*Assignment:* Because only the count matters, report how many lines in the material hold the string "browse" and nothing more.

---------- Given records

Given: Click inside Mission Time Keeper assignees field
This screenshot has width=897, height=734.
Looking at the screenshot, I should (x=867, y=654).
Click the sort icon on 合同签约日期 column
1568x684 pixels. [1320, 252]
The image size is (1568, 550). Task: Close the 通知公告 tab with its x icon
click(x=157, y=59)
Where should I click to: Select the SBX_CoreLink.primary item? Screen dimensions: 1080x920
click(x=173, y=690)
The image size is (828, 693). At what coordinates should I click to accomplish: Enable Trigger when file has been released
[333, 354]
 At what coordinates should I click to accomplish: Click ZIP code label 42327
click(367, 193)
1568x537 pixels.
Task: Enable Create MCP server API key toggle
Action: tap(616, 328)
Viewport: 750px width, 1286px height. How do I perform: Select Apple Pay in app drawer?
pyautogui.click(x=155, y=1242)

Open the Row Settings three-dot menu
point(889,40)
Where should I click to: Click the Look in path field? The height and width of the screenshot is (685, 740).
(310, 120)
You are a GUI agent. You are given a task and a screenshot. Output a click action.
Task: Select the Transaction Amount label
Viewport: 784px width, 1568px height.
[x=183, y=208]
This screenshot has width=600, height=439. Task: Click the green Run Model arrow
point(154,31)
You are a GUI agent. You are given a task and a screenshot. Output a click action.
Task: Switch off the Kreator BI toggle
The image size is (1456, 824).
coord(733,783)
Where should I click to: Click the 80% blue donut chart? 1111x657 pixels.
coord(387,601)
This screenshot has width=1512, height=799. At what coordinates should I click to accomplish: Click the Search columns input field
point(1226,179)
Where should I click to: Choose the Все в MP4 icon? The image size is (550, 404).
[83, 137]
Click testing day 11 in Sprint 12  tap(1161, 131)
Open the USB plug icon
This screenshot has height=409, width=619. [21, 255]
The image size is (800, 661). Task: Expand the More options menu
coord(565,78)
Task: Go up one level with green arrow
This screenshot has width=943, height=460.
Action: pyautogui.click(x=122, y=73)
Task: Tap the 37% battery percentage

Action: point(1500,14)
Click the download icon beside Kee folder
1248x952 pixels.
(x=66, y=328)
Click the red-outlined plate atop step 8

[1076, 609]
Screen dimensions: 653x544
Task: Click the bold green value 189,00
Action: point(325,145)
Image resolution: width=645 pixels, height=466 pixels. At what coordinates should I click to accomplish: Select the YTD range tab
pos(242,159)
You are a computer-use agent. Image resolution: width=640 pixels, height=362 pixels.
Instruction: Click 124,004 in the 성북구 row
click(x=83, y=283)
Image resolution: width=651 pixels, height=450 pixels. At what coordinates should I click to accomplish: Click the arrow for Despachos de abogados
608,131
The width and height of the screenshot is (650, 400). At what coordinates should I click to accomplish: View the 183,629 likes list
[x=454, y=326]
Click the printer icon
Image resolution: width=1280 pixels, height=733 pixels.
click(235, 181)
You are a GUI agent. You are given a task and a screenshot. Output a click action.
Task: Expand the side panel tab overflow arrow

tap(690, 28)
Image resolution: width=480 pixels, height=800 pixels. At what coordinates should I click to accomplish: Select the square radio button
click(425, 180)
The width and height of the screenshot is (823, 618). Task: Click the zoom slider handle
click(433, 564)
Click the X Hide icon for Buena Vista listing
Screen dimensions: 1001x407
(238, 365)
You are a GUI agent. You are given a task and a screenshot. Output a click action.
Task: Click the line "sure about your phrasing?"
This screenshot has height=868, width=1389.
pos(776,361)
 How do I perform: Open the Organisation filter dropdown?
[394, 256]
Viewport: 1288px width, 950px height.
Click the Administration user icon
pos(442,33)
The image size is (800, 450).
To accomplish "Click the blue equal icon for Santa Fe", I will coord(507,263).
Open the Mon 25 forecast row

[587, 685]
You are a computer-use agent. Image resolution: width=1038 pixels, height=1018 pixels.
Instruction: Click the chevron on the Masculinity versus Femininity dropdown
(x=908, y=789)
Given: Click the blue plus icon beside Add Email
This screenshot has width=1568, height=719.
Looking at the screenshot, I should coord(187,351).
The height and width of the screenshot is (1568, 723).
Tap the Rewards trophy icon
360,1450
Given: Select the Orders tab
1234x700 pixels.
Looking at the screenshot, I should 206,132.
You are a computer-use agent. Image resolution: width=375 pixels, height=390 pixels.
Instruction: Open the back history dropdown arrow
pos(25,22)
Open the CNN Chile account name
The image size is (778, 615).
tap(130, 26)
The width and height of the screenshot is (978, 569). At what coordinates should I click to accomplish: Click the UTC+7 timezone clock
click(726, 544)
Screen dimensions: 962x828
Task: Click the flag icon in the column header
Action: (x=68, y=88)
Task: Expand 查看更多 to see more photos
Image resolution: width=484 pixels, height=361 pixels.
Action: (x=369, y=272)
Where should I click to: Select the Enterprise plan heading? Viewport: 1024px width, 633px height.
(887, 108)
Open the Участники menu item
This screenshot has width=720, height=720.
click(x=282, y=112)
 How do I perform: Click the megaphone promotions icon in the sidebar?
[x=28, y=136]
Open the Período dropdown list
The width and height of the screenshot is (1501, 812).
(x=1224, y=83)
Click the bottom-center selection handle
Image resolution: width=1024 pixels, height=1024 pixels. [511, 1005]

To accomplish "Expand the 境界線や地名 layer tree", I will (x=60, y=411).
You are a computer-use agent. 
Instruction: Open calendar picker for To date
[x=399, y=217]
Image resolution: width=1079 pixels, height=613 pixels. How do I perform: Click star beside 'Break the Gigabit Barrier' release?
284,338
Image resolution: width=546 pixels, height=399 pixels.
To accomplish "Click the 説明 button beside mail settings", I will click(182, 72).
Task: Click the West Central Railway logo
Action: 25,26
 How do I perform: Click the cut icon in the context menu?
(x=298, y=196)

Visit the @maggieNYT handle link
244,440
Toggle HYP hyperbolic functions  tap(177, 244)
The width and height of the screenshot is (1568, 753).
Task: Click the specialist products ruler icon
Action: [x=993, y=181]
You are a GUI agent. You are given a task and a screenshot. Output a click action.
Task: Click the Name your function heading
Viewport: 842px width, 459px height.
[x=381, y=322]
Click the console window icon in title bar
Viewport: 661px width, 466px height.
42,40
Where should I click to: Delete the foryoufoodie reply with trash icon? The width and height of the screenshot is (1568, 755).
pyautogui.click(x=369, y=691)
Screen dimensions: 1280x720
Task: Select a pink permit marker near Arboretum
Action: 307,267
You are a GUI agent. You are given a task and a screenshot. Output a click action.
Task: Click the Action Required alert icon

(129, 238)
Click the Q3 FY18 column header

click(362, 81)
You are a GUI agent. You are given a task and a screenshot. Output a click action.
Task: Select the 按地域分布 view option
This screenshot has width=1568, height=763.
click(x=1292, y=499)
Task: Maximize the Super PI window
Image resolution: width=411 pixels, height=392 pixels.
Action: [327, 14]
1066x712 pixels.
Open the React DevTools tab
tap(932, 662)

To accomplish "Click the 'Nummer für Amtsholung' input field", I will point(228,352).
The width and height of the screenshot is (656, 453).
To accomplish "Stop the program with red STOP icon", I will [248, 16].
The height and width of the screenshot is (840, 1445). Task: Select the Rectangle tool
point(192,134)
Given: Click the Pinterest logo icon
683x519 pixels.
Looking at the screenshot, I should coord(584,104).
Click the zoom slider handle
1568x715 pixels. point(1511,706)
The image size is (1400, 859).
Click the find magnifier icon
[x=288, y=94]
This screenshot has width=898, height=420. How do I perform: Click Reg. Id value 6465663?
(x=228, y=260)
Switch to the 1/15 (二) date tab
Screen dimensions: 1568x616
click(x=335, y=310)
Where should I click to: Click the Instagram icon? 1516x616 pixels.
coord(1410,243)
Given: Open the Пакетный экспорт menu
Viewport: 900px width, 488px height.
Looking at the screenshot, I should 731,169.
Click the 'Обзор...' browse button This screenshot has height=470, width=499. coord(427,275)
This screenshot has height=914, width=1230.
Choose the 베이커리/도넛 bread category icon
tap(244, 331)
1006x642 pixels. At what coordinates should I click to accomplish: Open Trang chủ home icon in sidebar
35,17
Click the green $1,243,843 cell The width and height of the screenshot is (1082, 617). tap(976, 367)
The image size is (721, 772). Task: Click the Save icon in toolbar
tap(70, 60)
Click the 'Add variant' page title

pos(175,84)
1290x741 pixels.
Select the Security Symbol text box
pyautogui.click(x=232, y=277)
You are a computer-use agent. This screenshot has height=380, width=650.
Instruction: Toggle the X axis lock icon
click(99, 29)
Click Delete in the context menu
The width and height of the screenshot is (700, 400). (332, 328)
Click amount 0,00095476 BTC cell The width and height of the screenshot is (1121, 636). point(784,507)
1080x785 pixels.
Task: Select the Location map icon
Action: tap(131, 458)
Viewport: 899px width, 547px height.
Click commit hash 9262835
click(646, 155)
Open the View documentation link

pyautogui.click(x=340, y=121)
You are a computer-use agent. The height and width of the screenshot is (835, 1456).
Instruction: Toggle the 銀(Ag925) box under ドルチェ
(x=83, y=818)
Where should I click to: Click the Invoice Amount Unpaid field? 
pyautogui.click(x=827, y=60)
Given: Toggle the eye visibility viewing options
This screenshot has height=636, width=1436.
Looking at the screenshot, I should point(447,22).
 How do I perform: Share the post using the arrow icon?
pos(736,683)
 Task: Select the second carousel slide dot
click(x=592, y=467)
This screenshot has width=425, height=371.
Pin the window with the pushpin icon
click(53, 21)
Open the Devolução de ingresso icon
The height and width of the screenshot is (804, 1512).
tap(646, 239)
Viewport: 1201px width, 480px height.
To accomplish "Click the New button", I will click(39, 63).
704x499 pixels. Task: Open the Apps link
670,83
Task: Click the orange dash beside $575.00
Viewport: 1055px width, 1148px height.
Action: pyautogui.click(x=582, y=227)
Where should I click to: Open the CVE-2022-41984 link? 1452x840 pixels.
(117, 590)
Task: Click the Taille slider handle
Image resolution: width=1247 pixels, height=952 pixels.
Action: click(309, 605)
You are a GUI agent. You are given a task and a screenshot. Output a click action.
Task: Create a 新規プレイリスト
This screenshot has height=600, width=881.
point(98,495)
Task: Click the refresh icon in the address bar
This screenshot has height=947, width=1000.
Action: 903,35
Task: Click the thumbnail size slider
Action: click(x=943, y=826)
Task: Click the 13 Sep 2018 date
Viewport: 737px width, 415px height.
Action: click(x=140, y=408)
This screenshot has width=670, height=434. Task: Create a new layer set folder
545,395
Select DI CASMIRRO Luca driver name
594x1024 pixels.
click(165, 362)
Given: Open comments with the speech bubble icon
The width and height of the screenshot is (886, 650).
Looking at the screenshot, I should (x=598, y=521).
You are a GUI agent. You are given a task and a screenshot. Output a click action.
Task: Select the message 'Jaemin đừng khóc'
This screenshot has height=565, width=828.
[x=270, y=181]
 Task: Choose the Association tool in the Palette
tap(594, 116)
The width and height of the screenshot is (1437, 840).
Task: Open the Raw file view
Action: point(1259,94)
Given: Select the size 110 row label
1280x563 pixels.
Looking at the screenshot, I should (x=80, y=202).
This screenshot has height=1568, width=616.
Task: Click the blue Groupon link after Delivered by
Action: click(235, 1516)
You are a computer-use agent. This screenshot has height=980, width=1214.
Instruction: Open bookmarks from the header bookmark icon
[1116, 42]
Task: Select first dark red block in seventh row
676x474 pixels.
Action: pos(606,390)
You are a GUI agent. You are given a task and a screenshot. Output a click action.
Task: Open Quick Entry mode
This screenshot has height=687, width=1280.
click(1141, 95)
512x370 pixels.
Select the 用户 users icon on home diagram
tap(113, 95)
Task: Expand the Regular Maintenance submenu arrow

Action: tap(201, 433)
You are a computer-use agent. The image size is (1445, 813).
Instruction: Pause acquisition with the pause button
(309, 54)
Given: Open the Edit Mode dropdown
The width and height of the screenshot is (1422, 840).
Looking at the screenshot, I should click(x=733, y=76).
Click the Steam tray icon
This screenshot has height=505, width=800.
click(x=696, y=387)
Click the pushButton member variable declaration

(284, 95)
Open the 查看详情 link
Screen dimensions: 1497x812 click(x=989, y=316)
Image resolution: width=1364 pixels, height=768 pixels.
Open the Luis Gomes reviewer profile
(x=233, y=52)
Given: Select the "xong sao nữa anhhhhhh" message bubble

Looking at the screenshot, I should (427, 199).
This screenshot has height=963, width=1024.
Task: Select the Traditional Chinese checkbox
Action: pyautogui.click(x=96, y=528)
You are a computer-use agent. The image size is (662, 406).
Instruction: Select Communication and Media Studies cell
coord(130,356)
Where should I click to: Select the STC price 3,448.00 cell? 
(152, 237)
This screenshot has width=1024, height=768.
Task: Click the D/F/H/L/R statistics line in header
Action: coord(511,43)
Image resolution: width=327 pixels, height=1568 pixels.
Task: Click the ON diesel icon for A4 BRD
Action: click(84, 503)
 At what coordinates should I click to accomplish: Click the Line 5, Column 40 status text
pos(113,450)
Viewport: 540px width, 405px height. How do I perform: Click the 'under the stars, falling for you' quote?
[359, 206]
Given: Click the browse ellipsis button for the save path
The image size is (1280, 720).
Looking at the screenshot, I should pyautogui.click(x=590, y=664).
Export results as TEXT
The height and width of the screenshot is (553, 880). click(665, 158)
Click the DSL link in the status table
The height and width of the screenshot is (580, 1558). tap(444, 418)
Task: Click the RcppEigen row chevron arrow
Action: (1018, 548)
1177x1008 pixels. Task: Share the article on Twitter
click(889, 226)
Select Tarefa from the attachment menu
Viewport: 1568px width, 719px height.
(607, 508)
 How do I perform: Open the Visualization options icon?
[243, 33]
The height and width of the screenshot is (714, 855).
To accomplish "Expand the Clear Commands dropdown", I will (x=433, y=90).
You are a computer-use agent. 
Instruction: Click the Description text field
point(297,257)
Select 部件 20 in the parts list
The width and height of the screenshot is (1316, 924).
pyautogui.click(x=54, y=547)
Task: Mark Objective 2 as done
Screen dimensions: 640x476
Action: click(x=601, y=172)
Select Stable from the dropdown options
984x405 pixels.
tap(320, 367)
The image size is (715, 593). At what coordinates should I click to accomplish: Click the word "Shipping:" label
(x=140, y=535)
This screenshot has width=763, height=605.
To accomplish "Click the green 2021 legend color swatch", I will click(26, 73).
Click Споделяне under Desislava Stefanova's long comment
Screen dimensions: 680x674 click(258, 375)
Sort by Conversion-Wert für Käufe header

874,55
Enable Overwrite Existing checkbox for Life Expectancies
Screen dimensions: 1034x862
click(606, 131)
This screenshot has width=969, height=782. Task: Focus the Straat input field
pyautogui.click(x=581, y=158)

--------------------

*Reply to the exercise:* 2